The cheering sets in as soon as the crowd in the gallery spots the small figure in his white kaftan strolling over the tracks of Teslim Balogun Stadium. The voices swell to a roar when the frail man begins to climb the gallery steps. He squeezes a path through the horde of young men wearing hats and t-shirts with the logo of the Nigerian opposition party APC; he is applauded, patted on the shoulders, blocked in his way. Once he even has to shove his round spectacles back onto his nose, the glasses having shifted in the commotion, but he remains perfectly calm, like a man accustomed to such attention.
It is December 11, 2014. In a few hours, Nigeria’s largest opposition party will announce the winner of its primaries in this stadium in Surulere, a middle-class neighbourhood in the megalopolis of Lagos. Then it will become clear who is going to be the presidential candidate for the All Progressives Congress in the coming elections that are supposed to be held on March 28. Judging from the fanlike behaviour of the crowd, you would say the favourite contestant had just entered the stadium, but nothing could be further from the truth. Bola Ahmed Tinubu does not partake in the primaries. Officially, the man in the kaftan is nothing more than an ordinary party member, but the crowd knows better than that.
Bola Tinubu (62) was governor of Lagos State from 1999 till 2007. After his two terms, he gave his successor Babatunde Fashola, the current governor, a leg up and thus kept his finger in the pie. APC’s newest gubernatorial candidate also comes from Tinubu’s inner circle. Tinubu has proven himself the kingmaker of the opposition: Without his blessing, a candidate cannot win. Even the agbero boy in the stadium knows this: “In Nigerian politics you need a lot of money, or a godfather like Tinubu.”

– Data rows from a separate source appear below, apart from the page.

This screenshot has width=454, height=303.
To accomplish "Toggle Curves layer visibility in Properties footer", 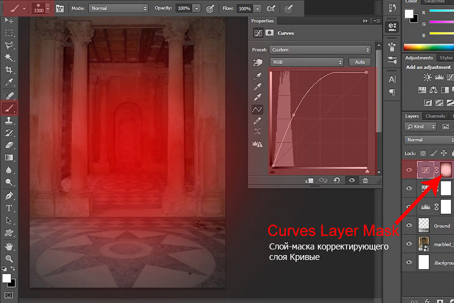I will coord(352,181).
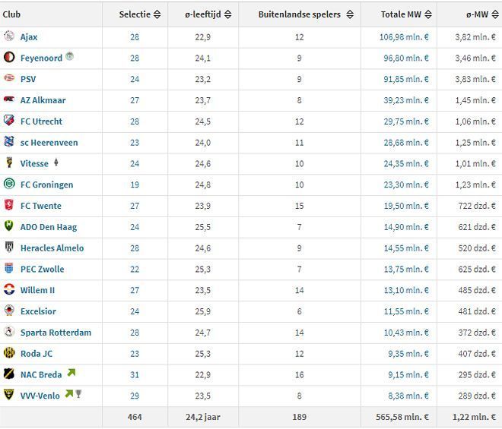Viewport: 502px width, 429px height.
Task: Click the Roda JC crest icon
Action: click(9, 352)
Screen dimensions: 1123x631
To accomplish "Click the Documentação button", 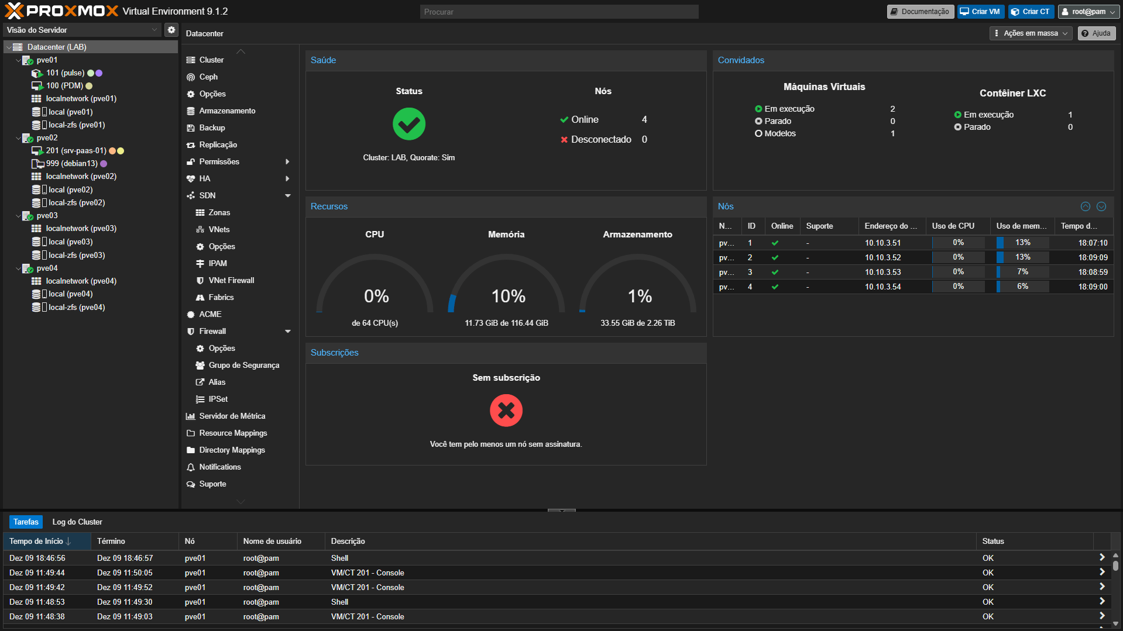I will 920,12.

On March 28, Nigerians are going to the ballot box to vote for a president and a National Assembly. The new government of Africa’s most populous country will meet a colossal task. The ill-equipped Nigerian army, despite support from Chadian and Cameroonian forces, still has a hard time curbing Boko Haram in the northeast of the country; unemployment is rife and two-thirds of Nigerians live off no more than two dollars a day; the country only produces a fraction of the electricity it needs. The People’s Democratic Party has won every national election since the reinstatement of democracy in 1999, but for the first time in Nigeria’s Fourth Republic, it promises to be a tight race. To take a stand against current President Goodluck Jonathan and his PDP, the two largest parties in the opposition have recently merged into APC. The new party unites constituencies in the north and the southwest of the country, a considerable bloc of the Nigerian electorate.
Bola Tinubu is the driving force behind this strategy that could turn politics in Africa’s largest economy upside down. In Nigeria, politics revolves around personalities; political manifestos and party lines are secondary. That is why it is important to know the people behind the party.
Mother of all
Banners with her portrait hung for weeks on the lamp posts lining the streets of Lagos in 2013. Next to the low resolution picture of the veiled woman were some words that said how dearly this “mother of all” would be missed. The banners flapped in honour of the late Abibatu Mogaji, the woman who adopted Bola Tinubu at a young age and who is the only mother he has ever known. Till her death on June 15 at the age of 96, Mogaji was President of the Association of Nigerian Market Women and Men.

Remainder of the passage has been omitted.